CAPE TOWN — South Africa “technically” entered the third wave of COVID-19 on Thursday according to the statistics, the country’s National Institute for Communicable Diseases said in a statement of daily update on COVID-19.
The national seven-day moving average incidence, which reached 5,959 cases, exceeded the new wave threshold defined by the Ministerial Advisory Committee of the government. The threshold was defined as 30 percent of the peak incidence of the previous wave.
The statement also reported 9,149 new COVID-19 cases, bringing the national tally to 1,722,086. Thursday’s positivity testing rate was 15.7 percent, it said.
The majority of new cases reported on Thursday were from the Gauteng province, which hosts the nation’s economic hub Johannesburg and the administrative capital Pretoria, accounting for 61 percent of the cases, according to the statement. Western Cape province, home to the legislative capital Cape Town, came second with 10 percent of the new cases, it read.

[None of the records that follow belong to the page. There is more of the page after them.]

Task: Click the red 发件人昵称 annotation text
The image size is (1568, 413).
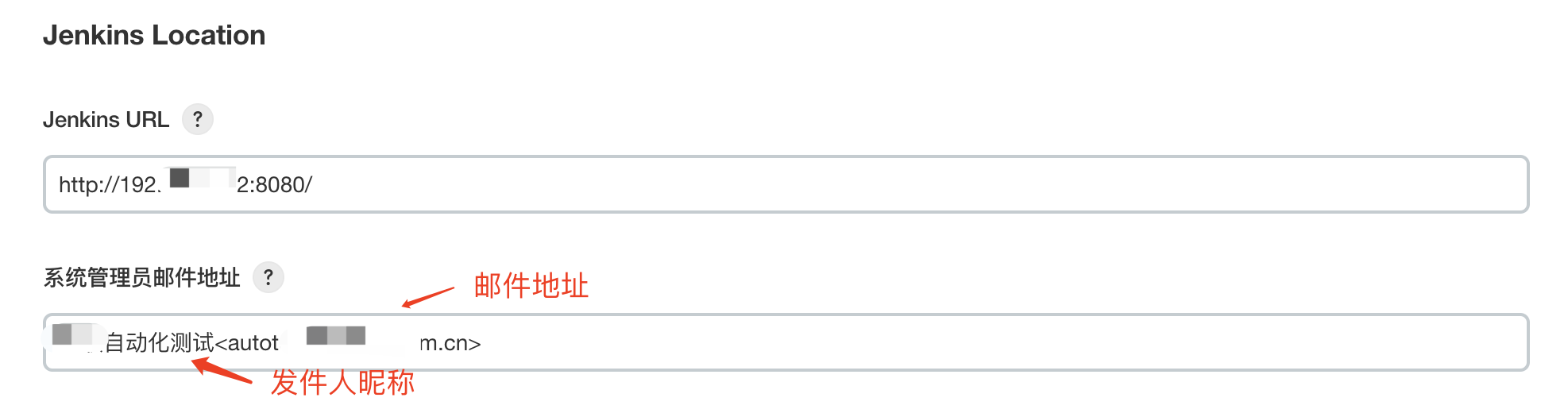Action: pos(342,383)
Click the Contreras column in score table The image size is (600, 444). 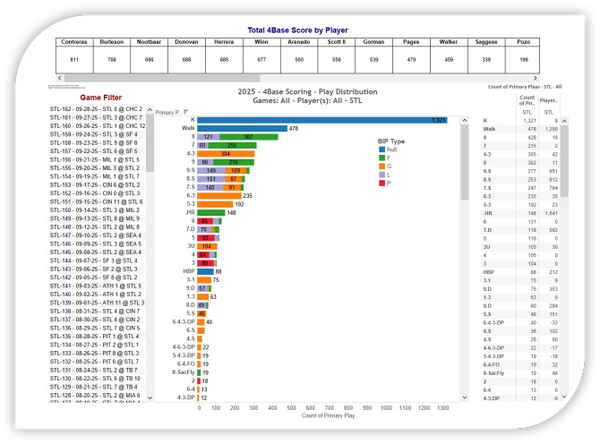coord(71,43)
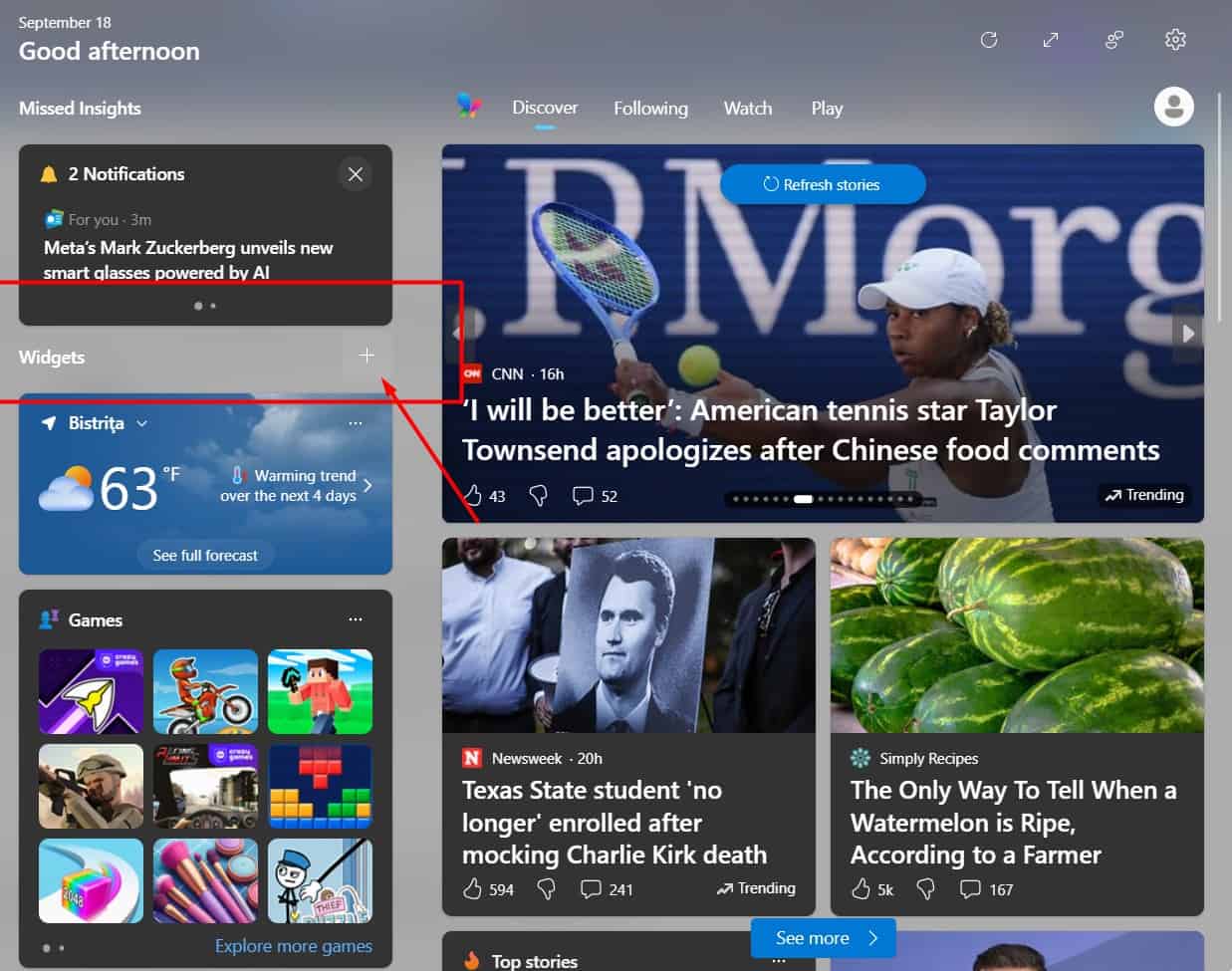Click the feedback speech-bubble person icon

[1113, 40]
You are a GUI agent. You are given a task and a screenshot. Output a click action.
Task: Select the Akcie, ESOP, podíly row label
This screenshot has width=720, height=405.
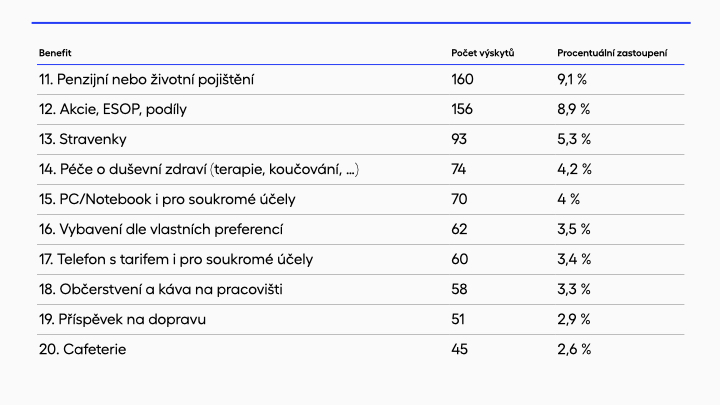118,109
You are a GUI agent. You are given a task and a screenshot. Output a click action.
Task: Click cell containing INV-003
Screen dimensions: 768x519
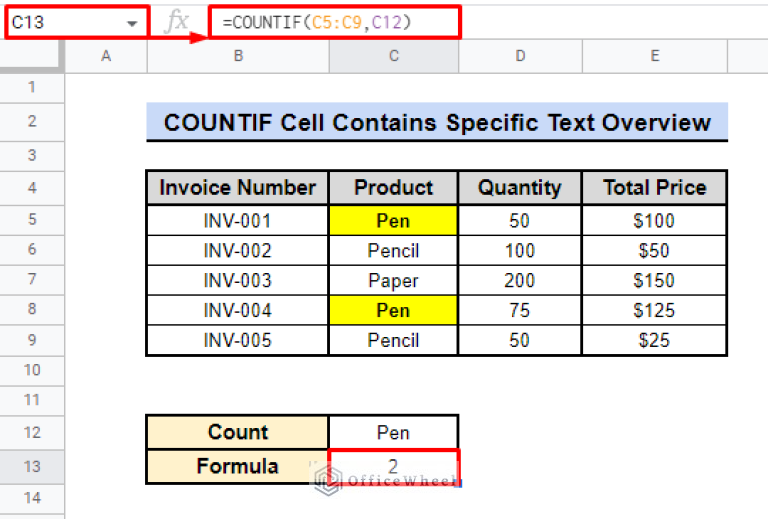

Previously, four of South Africa’s nine provinces, including Northern Cape, Free State, North West and Gauteng, had already entered a third wave at the provincial level. On Thursday morning, Western Cape said it was entering the third wave.
The nation plans to vaccinate about 67 percent of the population by the end of this year with three phases to achieve herd immunity.
Following the first phase for healthcare workers only, the current second phase inoculates persons aged 60 years and above first, who will be followed by other groups of people including essential workers, persons in congregate settings and persons over 18 years of age with co-morbidities.
South Africa, which has the highest national tally of COVID-19 in Africa, moved to lockdown level two from the previous level one from May 31 as the number of infections began to rise sharply in several parts of the country and the positivity rate more than doubled in a month, from around 4 percent to more than 11 percent.